Bloomberg columnist Joe Mysak has a good column out today which notes that the childhood home of John Wilkes Booth is up for sale and no-one's willing to pay the $805,000 that its current owners want for the restored home of the killer of Lincoln. As a lover of history I share Mysak's opinion that instead of letting this historic home being sold to the highest bidder or some property builders the state of Maryland should shell out the $805,000 and turn the home into a historic site for future generations to explore. With various historic books concentrating of Booth, Lincoln and the assassination appearing in the past five years, putting the home in the care of the state in an investment in preserving our past and gives readers, students, and future historians a piece of history to visit and touch thus giving them a connection to our past. Here's a look at Mysak's interesting column:
``County Seeks State Help to Preserve Tudor Hall,'' said a headline in the Baltimore Examiner after the failed auction. Back in March, the Baltimore Sun previewed the auction with an article headlined ``Family Home of J.W. Booth Too Pricey for Preservationists.''I have to agree with Mysak on his column and hope that the state of Maryland follows through in investing in on our history. Once a piece of history is gone it can never be recovered.
I read these stories and thought: How is this possible? Are we so drowning in structures of great historical significance that we can let a building like this get away? How long can it be before a developer sizes up Tudor Hall and its eight-plus acres and decides the best thing is to tear it down and replace it all?

## INFORMATION SHOWN
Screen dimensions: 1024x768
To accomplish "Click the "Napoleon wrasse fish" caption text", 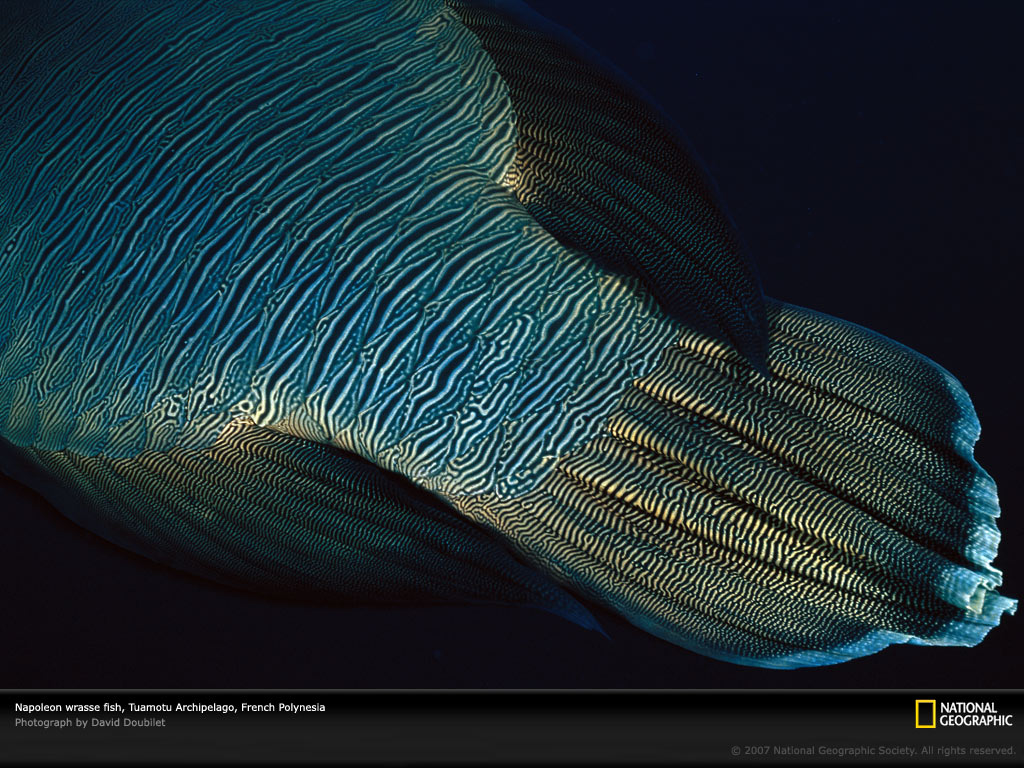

## JOBS
A: Decide whether each statement below agrees with the post about John Wilkes Booth's childhood home. Answer yes or no for each, and quote the words from the post that settle it.
(i) The current owners want $805,000 for the home.
(ii) The Baltimore Examiner previewed the auction in March.
(iii) The writer thinks the home should be sold to the highest bidder.
B: Duplicate the stretch of the post about John Wilkes Booth's childhood home from "I read these" through "replace it all?".
C: Write the next part of the post about John Wilkes Booth's childhood home, starting after its final sentence.

## THE REPLIES
A:
(i) Yes: "the $805,000 that its current owners want for the restored home of the killer of Lincoln"
(ii) No: "Back in March, the Baltimore Sun previewed the auction"
(iii) No: "instead of letting this historic home being sold to the highest bidder or some property builders the state of Maryland should shell out the $805,000"

B:
I read these stories and thought: How is this possible? Are we so drowning in structures of great historical significance that we can let a building like this get away? How long can it be before a developer sizes up Tudor Hall and its eight-plus acres and decides the best thing is to tear it down and replace it all?

C:
Practiced His Lines
The house was built by Booth's father, Junius, in 1847 about 25 miles northeast of Baltimore. In ``American Brutus'' (Random House, 2004), Michael W. Kauffman tells the tale:
``From a book of designs he chose a charming two-story, eight-room cottage in a neo-Gothic style. Built on a cruciform plan, it had a massive central chimney, a full-width front portico, steeply-pitched gables, and diamond-paned windows,'' Kauffman writes. ``They would name the place Tudor Hall, after Henry Tudor, the earl of Richmond and slayer of King Richard III.''
This was the atmosphere Booth grew up in, Kauffman relates, one in which fearless republicans (small ``r'') assassinated real or perceived tyrants. There is a little balcony outside one of the bedrooms on the second floor, where Wilkes, as his family called him, practiced his lines.
The house was built by the man who would become chief carpenter at Ford's Theatre in 1865, where Lincoln was shot.
Can you imagine not preserving such a thing for posterity? Can you imagine a better use for public finance than to step in and save this piece of American history? There's a lesson to be learned here: Our heritage is always in peril.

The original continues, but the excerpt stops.